Chega mesmo nas metáforas de salvação por meio da luz, brotando das quase indecifráveis entrelinhas em que Dante Alighieri revela sua Beatriz ser salva pela luz –bem na época em que a metáfora de progresso repousava nos experimentos de luz e lentes prodigalizados por Witelo e Gauss.

Bate, no século 19, na Luneta Mágica, de Joaquim Manuel de Macedo, e se instala como um bálsamo contra os bocejos da razão do romantismo brasileiro –lembrando que o quiçá maior romântico de todos, Edgar Allan Poe, vindicava o uso da razão métrica onde todos viam o bater de corações pulsilânimes.

Bem, nesses vagidos racionais, há quem coloque a undécima seta da razão naquilo que Platão chamava de fazer hipóteses sobre as hipóteses –pelo que, se crermos sincero o que Platão vindicava, poderíamos atingir o que há de mais alto em termos de razão. E o que isso tudo tem a ver com a escritora Daniela Abade? Tudo, e muito mais.

Lê-se no livro oitavo da Odisséia que os deuses nos prodigalizam situações sem solução para que, depois, possamos ter “o que cantar”, como notou Borges. Daniela Abade, em seu Depois que Acabou (Editora Gênese, São Paulo), espertamente abarcou séculos de metáforas oculares para tecer uma outra metáfora, ou seja: uma metáfora lapidar entre as tantas outras.

Carla, como herdeira presuntiva da narrativa de Memórias Póstumas de Brás Cubas, vê-se dilacerada por um caminhão justamente porque resolveu consertar os seus óculos no meio de uma rua. A partir daí, a outra metáfora brotará na narrativa: Carla teve de perder os óculos terrenos, e a visão sumamente mundana de quem habita a face da terra, para poder ganhar visões literalmente de outro mundo –numa insidiosa petição estética de princípios.

O livro se desenrola sobre esse estratagema: uma metáfora sobre outra. Não encontrará o leitor um côvado de tocaias literárias a cada esquina do livro. Que, diga-se de passagem, é sumamente redondo. Acostumados que estamos (porque da herança noir) a destecer tramas urdidas com malandragem, vemos em Depois que Acabou um fairplay cuja beleza reside na interpretação fenomenológica, do primado das sensações, sobre fatos aos quais nós, simples mortais, não captamos a essência –talvez porque mergulhados no óxido da rotina e no zinabre do ganhar a vida.
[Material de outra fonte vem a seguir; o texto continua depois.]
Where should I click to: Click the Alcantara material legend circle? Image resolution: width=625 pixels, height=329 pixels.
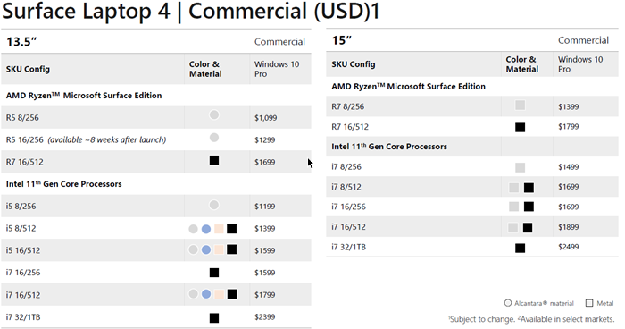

Foi justamente porque a perdeu que Carla vê algo que a própria vida não se lhe daria. Carla está em todo o lugar, intui como nunca. E a autora, Daniela Abade, sem querer, justamente talvez porque o quisesse, cometeu uma singular obra, recheada daquela citação paulina em que “somente quem se perde a si mesmo conqusita a plenitude do espírito santo”.

Carla, a personagem, atravessa as páginas reconquistando angulações da vida. Simplesmente porque não mais a esta vida pertence.